Он позволил воображению перенести его в чужие земли, где, по рассказам странников, происходили удивительные события Священных войн. Юноша представил себя могучим рыцарем па боевом коне, отважно скачущем по окровавленным палестинским равнинам. Держа перед собой алый крестоносный щит, он взирал бы, как враги христиан спасаются бегством от ярости его грозного наступления. Несмелое прикосновение руки к его плечу вернуло Вила обратно в Вейер.

– Ты не мог бы поторопиться с водой?

Вздрогнув от неожиданности, Вил кинул на Карла возмущенный взгляд.

– Матери нужна вода и… ну… доброе слово, думается мне. – Карл сжался, ожидая гневного выговора.

Вил рванулся мимо смущенного рыжика, чтобы отнести воду в комнату. Влетев в дом, он выхватил мокрую тряпку из рук Марии и велел ей отойти в сторону, пока сам полоскал примочку в свежей воде.

Следом вошел Карл, прошмыгнув рядом со свечей, которая отбрасывала по всей комнате желтоватый свет. Крошечное пламя танцевало на скрученном фитиле и высвечивало капельки крови, сочащиеся из уголка сжатых губ Марты.

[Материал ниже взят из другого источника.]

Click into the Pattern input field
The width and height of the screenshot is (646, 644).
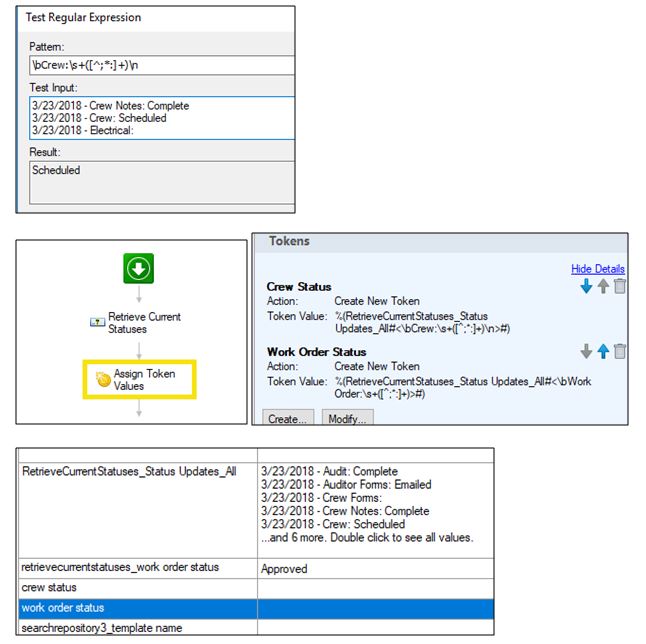point(160,66)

В порыве неожиданной нежности Вил заботливо вытер материнский лоб и взглядом остановился на капле крови. Потом отозвал брата в угол и прошептал:

– Нам нужен брат Лукас.

– О нет, она же его ненавидит! Да и с каждым днем ей становится лучше… А отец Пий говорит, что надо иметь веру. Если ее у тебя нет, оставь заботу о матери нам с Марией.

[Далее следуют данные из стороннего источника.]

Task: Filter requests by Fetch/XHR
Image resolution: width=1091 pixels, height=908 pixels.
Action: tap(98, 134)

– Как хочешь, так себе и верь, а я пойду за монахом.

Встревоженный внезапным чувством, Вил вышел из спальни и направился к выходу, но в общей комнате остановился: его внимание привлекла глиняная чаша, стоявшая на столе. «Мамина любимая, – вспомнил мальчик, – та, что сделал для нее дядя, когда она была маленькой девочкой». Он взял чашу, провел длинными пальцами по ее гладкому ободку и потом только поставил ее в покосившийся шкаф, где ей и полагалось находиться. Он долго смотрел на аккуратные ряды тростниковых корзин, глиняных кувшинов и свеч.

– И хоть бы что-то было не на своем месте, – пробормотал он со злостью. Глубоко вздохнув, он вышел в ночь и повернул на север, к аббатству Вилмар, которое управляло его деревней. Там он надеялся найти брата Лукаса, монастырского травника и старого друга своего отца.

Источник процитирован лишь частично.